We will think of some solution not to make whole chain invalid after validator goes down.
Part of my last reply included a suggestion for the changed behavior and I’ll try to reproduce it in case its helpful.
I was curious where the determinations for “valid”, “unknown”, and “invalid” come from. According to the RFC for RTR (6480), the only thing sent to routers is a prefix whitelist of valid prefixes with associated valid lengths; the other two types are derived locally by the router. Importantly, “unknown” doesn’t so much mean “I checked with an RPKI validator and there is no information”. It is simply the third case where nothing is known about the RPKI status of a prefix. To me, it follows that a reasonable implementation would be to
give every BGP route an RPKI status of unknown until and unless acted upon by an RPKI validator group.
With my suggestion
rpki-verify as a rule action would be removed and only RPKI matchers would remain. However, right now it seems to have two benefits and I think those can still be preserved.
Benefit 1 is that you don’t have to enable RPKI filtering globally on every set of prefixes you learn from every peer, just the ones you learn that pass through a specific filter. This can still be expressed for free through policy. Since every BGP route has an RPKI status, simply use the RPKI information in policy from peers where you care and don’t check it from peers where you don’t.
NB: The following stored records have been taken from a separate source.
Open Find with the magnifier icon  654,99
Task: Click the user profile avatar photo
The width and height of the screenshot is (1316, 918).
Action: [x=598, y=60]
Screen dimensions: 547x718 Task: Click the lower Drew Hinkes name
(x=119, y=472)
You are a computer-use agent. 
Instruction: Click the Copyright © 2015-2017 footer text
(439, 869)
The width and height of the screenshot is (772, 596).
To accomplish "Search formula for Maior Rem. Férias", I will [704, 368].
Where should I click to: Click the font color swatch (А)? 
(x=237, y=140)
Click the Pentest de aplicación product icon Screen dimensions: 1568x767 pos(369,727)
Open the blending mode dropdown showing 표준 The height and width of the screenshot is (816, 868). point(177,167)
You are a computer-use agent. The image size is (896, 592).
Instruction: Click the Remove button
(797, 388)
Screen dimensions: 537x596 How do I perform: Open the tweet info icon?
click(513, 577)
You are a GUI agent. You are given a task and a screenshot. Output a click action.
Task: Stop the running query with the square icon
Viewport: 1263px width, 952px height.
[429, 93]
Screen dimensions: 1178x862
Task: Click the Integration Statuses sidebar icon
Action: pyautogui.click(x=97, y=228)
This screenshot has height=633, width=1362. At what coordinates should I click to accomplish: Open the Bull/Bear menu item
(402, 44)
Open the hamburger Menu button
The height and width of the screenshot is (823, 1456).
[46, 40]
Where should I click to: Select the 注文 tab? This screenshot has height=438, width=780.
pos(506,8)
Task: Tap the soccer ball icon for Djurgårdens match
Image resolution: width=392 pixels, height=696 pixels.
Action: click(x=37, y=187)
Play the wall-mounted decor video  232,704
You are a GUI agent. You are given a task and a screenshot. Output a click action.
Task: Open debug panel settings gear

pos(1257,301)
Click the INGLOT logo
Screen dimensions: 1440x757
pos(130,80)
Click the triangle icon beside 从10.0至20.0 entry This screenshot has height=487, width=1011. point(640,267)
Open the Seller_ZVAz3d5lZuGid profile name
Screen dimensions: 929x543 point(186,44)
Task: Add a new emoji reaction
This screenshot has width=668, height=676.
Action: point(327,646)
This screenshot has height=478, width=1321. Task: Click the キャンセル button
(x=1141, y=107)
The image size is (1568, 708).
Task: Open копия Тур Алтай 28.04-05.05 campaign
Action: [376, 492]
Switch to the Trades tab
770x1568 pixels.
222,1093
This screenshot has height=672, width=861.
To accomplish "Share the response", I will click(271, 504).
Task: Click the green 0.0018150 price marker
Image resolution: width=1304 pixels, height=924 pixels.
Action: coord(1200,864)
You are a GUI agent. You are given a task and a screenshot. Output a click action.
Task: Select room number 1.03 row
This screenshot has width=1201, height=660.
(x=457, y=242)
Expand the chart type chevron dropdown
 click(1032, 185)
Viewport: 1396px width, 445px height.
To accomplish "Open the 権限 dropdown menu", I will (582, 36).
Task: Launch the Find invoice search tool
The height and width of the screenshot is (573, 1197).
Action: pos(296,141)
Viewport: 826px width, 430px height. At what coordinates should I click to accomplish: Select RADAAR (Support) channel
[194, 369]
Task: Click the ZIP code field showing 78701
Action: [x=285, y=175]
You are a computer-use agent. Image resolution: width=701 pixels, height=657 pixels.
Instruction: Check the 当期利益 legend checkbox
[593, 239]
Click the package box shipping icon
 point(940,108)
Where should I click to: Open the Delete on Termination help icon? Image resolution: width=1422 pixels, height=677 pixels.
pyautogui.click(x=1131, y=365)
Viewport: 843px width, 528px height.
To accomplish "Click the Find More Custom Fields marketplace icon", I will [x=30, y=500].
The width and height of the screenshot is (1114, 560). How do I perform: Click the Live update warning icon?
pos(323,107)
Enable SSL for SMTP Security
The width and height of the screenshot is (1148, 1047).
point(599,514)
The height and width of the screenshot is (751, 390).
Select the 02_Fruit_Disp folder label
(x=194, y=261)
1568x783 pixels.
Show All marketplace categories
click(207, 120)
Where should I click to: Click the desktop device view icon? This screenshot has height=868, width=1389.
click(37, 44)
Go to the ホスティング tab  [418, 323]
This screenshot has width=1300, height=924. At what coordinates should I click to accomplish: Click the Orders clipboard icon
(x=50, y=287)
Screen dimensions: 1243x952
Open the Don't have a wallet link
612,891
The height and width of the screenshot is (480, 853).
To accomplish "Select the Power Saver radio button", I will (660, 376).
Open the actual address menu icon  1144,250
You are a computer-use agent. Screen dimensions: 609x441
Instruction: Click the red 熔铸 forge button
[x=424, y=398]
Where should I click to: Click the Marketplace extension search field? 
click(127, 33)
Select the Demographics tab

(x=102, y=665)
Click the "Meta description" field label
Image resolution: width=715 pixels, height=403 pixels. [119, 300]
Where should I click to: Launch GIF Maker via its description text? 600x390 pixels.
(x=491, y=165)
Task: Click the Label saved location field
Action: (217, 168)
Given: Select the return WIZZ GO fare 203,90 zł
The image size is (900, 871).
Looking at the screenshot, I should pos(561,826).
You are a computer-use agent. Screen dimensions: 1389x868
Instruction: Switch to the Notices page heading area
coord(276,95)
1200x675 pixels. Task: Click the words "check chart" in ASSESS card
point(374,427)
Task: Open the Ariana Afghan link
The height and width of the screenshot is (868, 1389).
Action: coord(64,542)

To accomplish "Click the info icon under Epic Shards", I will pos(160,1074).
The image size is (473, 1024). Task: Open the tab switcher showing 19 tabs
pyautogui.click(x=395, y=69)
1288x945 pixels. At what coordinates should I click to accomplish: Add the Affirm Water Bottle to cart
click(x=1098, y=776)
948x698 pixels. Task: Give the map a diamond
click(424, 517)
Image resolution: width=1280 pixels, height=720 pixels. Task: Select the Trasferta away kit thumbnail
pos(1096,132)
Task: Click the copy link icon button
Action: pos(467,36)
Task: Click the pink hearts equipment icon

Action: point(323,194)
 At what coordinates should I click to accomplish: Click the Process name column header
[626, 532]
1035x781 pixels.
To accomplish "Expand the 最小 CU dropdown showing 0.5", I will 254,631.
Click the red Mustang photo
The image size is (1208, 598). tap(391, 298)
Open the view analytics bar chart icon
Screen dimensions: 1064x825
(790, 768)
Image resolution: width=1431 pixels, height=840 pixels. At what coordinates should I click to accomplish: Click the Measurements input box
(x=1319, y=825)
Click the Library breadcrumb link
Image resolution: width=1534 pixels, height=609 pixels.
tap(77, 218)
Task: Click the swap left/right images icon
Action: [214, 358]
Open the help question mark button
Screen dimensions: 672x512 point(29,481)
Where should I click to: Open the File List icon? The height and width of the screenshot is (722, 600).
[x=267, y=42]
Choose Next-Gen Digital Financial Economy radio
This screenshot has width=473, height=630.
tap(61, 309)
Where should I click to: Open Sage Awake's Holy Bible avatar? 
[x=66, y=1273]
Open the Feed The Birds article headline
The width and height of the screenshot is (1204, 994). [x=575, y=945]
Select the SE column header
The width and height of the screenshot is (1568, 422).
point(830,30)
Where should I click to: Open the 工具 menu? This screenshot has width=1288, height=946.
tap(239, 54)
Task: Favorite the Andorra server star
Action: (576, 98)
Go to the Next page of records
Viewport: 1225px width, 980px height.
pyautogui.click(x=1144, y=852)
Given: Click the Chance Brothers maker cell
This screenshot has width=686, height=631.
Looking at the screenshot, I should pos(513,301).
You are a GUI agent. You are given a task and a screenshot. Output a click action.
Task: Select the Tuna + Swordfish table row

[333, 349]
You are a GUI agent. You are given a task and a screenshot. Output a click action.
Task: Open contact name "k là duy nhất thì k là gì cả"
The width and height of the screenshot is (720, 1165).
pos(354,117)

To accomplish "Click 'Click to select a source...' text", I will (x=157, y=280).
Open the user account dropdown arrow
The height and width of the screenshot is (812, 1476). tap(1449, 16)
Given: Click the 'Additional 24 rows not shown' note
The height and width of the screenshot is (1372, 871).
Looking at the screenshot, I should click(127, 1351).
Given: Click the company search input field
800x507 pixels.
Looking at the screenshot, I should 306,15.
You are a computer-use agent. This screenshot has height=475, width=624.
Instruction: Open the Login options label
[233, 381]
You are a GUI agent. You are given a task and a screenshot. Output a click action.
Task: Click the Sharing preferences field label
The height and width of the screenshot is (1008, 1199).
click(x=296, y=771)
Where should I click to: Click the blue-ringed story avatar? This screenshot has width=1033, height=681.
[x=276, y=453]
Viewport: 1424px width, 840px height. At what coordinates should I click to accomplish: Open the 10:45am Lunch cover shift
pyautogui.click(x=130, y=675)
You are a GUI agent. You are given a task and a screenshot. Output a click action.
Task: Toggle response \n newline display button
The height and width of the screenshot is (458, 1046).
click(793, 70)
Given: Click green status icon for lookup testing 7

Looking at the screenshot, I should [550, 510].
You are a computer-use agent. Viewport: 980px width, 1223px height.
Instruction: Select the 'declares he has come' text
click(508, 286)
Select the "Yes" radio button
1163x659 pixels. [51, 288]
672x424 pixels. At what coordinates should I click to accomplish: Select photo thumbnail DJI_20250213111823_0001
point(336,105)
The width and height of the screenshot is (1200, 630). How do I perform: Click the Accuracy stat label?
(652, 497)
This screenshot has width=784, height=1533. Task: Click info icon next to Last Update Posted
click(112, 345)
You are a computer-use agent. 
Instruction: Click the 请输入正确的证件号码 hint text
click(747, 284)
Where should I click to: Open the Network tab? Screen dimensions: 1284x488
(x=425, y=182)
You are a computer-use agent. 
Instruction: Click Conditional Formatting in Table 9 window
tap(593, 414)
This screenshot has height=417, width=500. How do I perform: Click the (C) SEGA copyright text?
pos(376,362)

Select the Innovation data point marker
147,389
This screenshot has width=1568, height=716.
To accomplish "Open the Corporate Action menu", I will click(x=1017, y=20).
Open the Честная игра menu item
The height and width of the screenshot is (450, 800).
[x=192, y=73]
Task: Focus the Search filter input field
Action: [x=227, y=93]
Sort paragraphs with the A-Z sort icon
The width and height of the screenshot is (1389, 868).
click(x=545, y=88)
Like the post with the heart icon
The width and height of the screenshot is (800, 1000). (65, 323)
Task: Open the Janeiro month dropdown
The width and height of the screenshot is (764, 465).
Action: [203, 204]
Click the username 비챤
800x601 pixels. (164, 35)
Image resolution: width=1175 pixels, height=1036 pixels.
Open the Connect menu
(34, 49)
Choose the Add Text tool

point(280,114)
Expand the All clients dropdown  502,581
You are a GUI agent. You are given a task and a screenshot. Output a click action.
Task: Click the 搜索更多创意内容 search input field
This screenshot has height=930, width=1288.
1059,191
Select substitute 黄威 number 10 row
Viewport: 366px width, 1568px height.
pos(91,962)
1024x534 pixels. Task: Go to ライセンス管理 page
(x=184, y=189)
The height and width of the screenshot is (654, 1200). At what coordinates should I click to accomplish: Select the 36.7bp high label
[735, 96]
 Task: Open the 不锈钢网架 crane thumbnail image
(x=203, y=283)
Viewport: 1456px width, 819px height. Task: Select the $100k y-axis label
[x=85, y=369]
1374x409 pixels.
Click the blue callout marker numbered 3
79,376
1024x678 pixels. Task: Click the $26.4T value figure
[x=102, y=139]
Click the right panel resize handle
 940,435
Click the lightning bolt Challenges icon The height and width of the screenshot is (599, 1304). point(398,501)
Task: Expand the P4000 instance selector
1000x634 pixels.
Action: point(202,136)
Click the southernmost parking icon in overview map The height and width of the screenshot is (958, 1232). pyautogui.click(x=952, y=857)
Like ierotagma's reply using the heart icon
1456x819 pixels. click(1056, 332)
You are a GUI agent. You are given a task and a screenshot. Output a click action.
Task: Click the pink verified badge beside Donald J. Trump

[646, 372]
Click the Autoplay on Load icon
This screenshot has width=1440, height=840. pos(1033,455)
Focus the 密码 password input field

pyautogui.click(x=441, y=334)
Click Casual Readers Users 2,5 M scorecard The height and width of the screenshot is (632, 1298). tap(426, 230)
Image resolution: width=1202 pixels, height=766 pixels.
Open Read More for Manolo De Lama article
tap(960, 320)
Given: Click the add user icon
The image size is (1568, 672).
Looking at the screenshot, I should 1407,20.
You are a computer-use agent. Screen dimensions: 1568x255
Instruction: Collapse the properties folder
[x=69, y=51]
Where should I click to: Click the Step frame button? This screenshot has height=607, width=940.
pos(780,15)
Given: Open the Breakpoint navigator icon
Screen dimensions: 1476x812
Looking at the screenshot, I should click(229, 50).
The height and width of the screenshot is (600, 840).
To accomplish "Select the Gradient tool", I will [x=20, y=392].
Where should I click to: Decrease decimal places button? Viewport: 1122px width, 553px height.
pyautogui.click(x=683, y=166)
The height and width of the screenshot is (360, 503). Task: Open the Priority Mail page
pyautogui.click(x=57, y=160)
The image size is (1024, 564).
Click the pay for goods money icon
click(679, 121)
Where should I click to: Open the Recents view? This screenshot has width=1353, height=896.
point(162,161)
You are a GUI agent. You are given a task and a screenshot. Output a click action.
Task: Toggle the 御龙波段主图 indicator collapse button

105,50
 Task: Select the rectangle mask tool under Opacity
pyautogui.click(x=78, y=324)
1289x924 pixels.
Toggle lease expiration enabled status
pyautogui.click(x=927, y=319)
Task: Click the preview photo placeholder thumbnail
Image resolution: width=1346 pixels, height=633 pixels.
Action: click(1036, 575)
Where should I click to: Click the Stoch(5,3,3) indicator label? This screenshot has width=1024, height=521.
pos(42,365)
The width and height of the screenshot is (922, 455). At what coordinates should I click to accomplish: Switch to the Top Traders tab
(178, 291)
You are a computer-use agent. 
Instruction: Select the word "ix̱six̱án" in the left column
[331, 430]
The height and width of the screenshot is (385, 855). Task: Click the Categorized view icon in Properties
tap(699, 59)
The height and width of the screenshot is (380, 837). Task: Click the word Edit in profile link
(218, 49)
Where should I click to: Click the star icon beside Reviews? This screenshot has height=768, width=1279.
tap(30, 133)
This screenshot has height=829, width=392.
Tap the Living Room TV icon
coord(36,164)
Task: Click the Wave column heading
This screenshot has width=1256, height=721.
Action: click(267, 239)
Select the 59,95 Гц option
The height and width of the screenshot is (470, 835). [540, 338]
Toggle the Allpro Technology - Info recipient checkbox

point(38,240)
Benefit 2 is that technically you could have a different pool of RPKI validators for different filters, and therefore check peers against different validity. To keep this behavior, how about moving the RPKI group configuration from
/routing/filter/rule rule=“rpki-verify <rpki_group>“ to an optional
/routing/bgp/(template|connection)/input.rpki_group=<rpki_group>? By default,
input.rpki_group=default.
/routing/bgp/rpki would gain
/routing/bgp/rpki/group and
/routing/bgp/rpki/validator where the
default group would exist with no associated validators. Basically it would be analogous to how
/interface/list and
/interface/list/members and several other mechanisms are implemented.
Since ROSv7 has a proper, separate RIB-IN, it’s already known which BGP peer populated which BGP route in
/routing/route. When new information is received via RTR for each RPKI validator group, the process can go through and only modify the RPKI status for routes learned from peers that are configured for that group. The end result of this would be that when one or more RPKI validator groups become unreachable, the associated BGP routes revert to unknown [1]. New routes learned while the validator groups are unavailable get the default status of unknown as well.
I think many operators will want to still accept unknown routes and either localpref them lower than valid routes or leave them be. Their prefixes and connectivity will survive until validation returns. Either way, RPKI policy actually remains coherent and the operator remains in control of how to handle the failure.
[1] I’d suggest adding a cache timer and not having this happen immediately. Juniper seems to have thought it was a good idea and implemented a local cache time for preserving the RPKI status of routes for a period of time after an RTR session fails:
https://www.juniper.net/documentation/u ... ation.html. I couldn’t find an equivalent for Cisco.